The Personal is Still Political

It’s funny, I’d never read the original paper that coined the term “the personal is political” until I was getting ready to write this blog post. It’s an interesting read. The basic point, from my perspective, is that you can’t separate what we do (or what happens to us) individually, from what happens in society. It’s all connected. Interpersonal social dynamics interweave with group dynamics, differences in culture, history and oppression.

What makes this even more true today is that even more than the late 60’s when that article was written, we live in a society that commodifies everything. There are absolutely a lot of problems with this, but this blog post is not a rail against commodification — that train has left the station, and we’re stuck with it, unless we wish to radically change the way we all live our lives. (I don’t see that coming down the pike anytime soon.)

This year, for Gay Pride, Kink.com, a San Francisco-based company that specializes in internet porn, specifically around BDSM, had a prison-themed party. Here’s a little taste of the promotional material:

What kind of trouble will 3000 of the world’s hottest men get into when in lockdown? Let your fantasies run wild in solitary, fall in love in the shower, plan your jailbreak with your mates, celebrate your creative freedom, in Pride weekend’s BIGGEST circuit party of the year!

Now as you might imagine, there was some degree of outrage at the idea that playing at prison is a good idea for a party for Gay Pride. It’s a really horrible idea. I don’t know who came up with it, but I can think of about 50 different reasons why it should never have happened. Some people rightly protested, and Kink.com’s response to the protest has been also horrifying.

To me, why it could happen, is a much more interesting question than why it did happen. I was in a couple of different Facebook conversations about it, and I thought that I should lay out my perspective in a more ordered, lengthy fashion.

First off, I want to be clear that when it comes to sexuality, I’m libertarian. I think consenting adults should be able to do whatever it is we want to do with each other, and although that party was a horrible idea, kink.com had the right to put it on, and people had a right to go. That said, I am also relentlessly committed to consciousness. I have the habit of doing what I can to shine a light on everything I do in my life and examine it, and ask about whether it is really resonant with my values and higher purpose. Some things I can easily reconcile, and others are a lot harder, because we live in complicated, problematic times, and I’m human (and not a Buddha.) I do have the habit of shining that same light to everything I come in contact with (for good or ill, depending on your point of view, I guess.)

So back to the question, why could this happen? Is it just some one person’s weird idea that it might be fun to have a party where people play at being in prison? Not so much. From my perspective, it’s a reflection of personal play, combined with the commodification of that play.

Being queer in the Bay Area means that you know people, and are exposed to things that are more edgy than, say, living in New England. I do actually rather like that about it. One thing that I’ve been exposed to is sexual play that includes a dynamic that involves drastic power imbalances. For instance, pretending to be prison guard and prisoner, or master and slave. Some people just play at this in the privacy of their bedroom, others play in play parties, and some others live that life 24/7.

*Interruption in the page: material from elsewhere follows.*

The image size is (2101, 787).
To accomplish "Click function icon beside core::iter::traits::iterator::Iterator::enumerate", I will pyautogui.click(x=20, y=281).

I’m going to be clear here — I do have my kinky (I actually say curly) edges, but some particular kinds of role play have always been difficult for me to swallow.  And the reason is that they reflect very real power imbalances that real people do (or did) experience every day in ways that are (or were) very, very less than fun–in fact, in ways that are (and were) devastating to them. Further, some of them are (or were) condoned and institutional, and reflect (or reflected) the very real manifestations of oppression.

Of course, that is their power. People play at being, say, the plumber and the housewife all the time, and it can be kinda sexy, but it doesn’t have an edge, does it? I know that some might argue that embracing those extreme power differentials in the context of sexual play is transformative. I can imagine that might be true in some situations, but I’m not utterly convinced, particularly for dynamics that reflect situations of real oppression. Prison guard/prisoner play, even between people in the privacy of their own bedroom, minimizes the lived reality of people and objectifies the people who are oppressed.  I’m sure it’s fun, though.

But that’s the problem. From my perspective, pleasure is trumping consciousness. And the result?  Add that to the commodification of everything, and add a little dash of OITNB, and you get… The Kink.com prison play party. It was inevitable. I could also write a long treatise on the problematic nature of master/slave play, but luckily, there wasn’t a kink.com slave auction  for Pride.

Sex and sexuality is powerful, fun, enlivening, sacred and transformative. And it can’t be separated from society and its imbalances, oppressions, divisions, and complications. We have to shine the same light onto it as we’d shine onto anything else. We have to be willing to at least look at the effects of our personal choices in  how we find pleasure.